Was für eine Type...

    • Offizieller Beitrag

    Liebe Uhrenfreunde,


    im Windschatten der Baselworld streue ich nochmal einen neuen Chrono ein – es ist auch erstmal der letzte, versprochen… ;)


    Wenn man sich die Uhrenbranche in den vergangenen Jahren anschaut, fällt (neben den viel beklagten Preiserhöhungen) ein Trend besonders auf: Der Wandel in der Distributionsstrategie, weg vom regional verankerten Mehrmarken-Konzessionär, hin zur Mono-Brand-Boutique.


    Diese Entwicklung ist gerade in den neuen Märkten schon weit fortgeschritten, wo solche Boutiquen inzwischen das Bild dominieren – was natürlich auch dadurch bedingt ist, dass es oft vor Ort schlicht keine etablierten Juwelieren gab. Dies ist in Europa anders, wo z.B. in Deutschland lange jedes Mittelzentrum zumindest einen „vernünftigen“ Juwelier im Ort hatte. Doch das hat sich in den vergangenen Jahren mit zunehmender Geschwindigkeit gewandelt: Hersteller verringern gezielt die Anzahl der Konzessionen und schrecken dabei auch vor den großen Ketten nicht zurück – die Diskussionen zum Thema Wempe vs. Omega bzw. Bucherer vs. Breitling sind vielen noch lebhaft in Erinnerung.


    Hier im Norden werden die Folgen besonders deutlich: Mitte der 2000er Jahre war z.B. IWC noch breit vertreten, auch in Städten wie Flensburg, Kiel, Lüneburg oder Oldenburg – jeweils bei örtlich etablierten Händlern mit einer nach meiner Erfahrung durchaus loyalen Kundschaft. Alle diese Läden haben ihre Konzession verloren, was z.B. in Lüneburg dazu geführt hat, dass gleich der ganze Laden verschwunden ist. Und nicht nur IWC agiert so, Omega, GO, JLC und so weiter verfolgen die gleiche Strategie, z.B. Happe in Kiel verlor erst Rolex und dann Omega und ist heute (aus Sicht des Uhrenfreunds) irrelevant.


    Das hatte nichts mit der Qualität der Läden zu tun, auch Lindner in Timmendorfer Strand wurden Marken wie JLC oder IWC gekündigt. Und warum in Hamburg Mahlberg Omega verloren hat, nur damit wenig später ein Kleinstladen wie Hansen eine neue Konzession bekommt, muss man wirklich nicht verstehen.


    Ob sich diese Strategie mittelfristig auszahlt, wird sich zeigen.

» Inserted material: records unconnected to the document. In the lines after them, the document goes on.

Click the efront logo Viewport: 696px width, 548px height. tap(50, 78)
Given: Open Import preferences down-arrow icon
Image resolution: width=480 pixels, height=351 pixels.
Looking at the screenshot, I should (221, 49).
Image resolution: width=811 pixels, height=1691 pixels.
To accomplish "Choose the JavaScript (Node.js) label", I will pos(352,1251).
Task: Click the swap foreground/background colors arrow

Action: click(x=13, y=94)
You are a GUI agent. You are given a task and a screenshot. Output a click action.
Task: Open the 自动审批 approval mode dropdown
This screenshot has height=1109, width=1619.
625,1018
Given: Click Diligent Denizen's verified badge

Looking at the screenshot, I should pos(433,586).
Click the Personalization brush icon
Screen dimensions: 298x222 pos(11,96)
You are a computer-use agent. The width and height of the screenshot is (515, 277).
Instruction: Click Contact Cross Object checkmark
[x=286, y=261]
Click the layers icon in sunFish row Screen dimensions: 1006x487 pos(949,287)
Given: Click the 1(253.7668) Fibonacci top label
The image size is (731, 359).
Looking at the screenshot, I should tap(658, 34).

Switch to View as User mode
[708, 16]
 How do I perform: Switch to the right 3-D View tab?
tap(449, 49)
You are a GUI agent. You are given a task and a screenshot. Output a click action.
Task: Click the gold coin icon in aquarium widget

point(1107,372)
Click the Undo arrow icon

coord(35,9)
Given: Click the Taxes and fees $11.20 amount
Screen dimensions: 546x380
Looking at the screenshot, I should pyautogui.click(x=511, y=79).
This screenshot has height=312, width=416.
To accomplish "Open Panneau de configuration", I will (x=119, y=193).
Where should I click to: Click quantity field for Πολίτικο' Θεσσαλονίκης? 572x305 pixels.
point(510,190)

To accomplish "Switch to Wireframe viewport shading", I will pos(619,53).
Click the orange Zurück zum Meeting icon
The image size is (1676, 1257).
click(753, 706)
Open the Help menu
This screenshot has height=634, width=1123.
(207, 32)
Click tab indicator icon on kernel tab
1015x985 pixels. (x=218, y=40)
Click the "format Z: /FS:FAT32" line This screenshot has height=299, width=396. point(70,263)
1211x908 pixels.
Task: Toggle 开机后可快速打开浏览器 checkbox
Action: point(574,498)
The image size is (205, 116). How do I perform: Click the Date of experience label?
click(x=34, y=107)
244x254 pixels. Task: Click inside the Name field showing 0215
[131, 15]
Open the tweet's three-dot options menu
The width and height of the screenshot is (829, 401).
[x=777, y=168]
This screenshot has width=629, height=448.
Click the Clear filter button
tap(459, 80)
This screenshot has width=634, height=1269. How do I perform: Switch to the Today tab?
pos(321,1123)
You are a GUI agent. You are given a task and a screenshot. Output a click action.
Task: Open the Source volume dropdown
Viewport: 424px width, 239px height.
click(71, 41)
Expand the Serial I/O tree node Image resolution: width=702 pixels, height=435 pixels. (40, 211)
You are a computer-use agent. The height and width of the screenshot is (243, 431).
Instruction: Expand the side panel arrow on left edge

Zurzeit dominiert der Blick auf die so realisierbaren höheren Margen – das drastisch erhöhte Risiko wird dabei gerne ausgeblendet. Aus Kundensicht geht eine Menge Vielfalt verloren: Selbst in einer Stadt wie Hannover (mit über einer halben Millionen Einwohnern) gibt es keinen Omega-Konzessionär mehr. Gleichzeitig gibt es in Deutschland nur sehr begrenzt Potenzial für Mono-Brand-Boutiquen, gerade wenn die Marken etwas abseitig sind. Selbst „Massen-Hersteller“ wie Omega haben nur 4 solche Standorte (Hamburg, Berlin, Frankfurt und München) und ich sehe maximal einen weiteren (im Westen, Düsseldorf oder Köln).


    Manche anderen Marken finden dagegen in Deutschland kaum statt, da bleiben dann nur noch Standorte wie Zürich oder New York, wo man dann wirklich jeden Hersteller antreffen kann (allein Madison Ave. und Umgebung beherbergt Rolex, Patek, IWC, Panerai, Hublot, Breguet, Omega, Blancpain, Vacheron, AP, Breitling, Chopard, GP, FP Journe, Cartier…).


    Aus Kundensicht stellt sich die Frage: Was bringt mir so eine Boutique? Persönlich sehe ich diese Läden eher als Marketing-, denn als Vertriebskanal – ich glaube nicht, dass ich dort direkt jemals eine Uhr kaufen werde (ich bin wirklich nicht als Vollzahler geeignet…). Was ich aber schon bemerkt habe, ist der Einfluss auf Kaufentscheidungen. Wenn man z.B. eigentlich jede Omega zeitnah auch live anschauen kann, ist das sicherlich kein Nachteil. Auch der direkte Zugang zu Service und Kleinteilen ist nicht verkehrt (und in meinem Fall ein messbarer Umsatzträger für den Laden). Was das Hintergrundwissen und eine ehrliche Begeisterung für die Marke und die Kunden angeht, sind meine Erfahrungen sehr gemischt. In Hamburg gibt es da nichts zu meckern, bei anderen Gelegenheiten bin ich aber auch schon auf die perfekte Mischung aus Ahnungslosigkeit und Nichtwissen gestoßen – manche Boutique kann da nur aus der Qualität der herausgegebenen Schokolade eine Existenzberechtigung ableiten…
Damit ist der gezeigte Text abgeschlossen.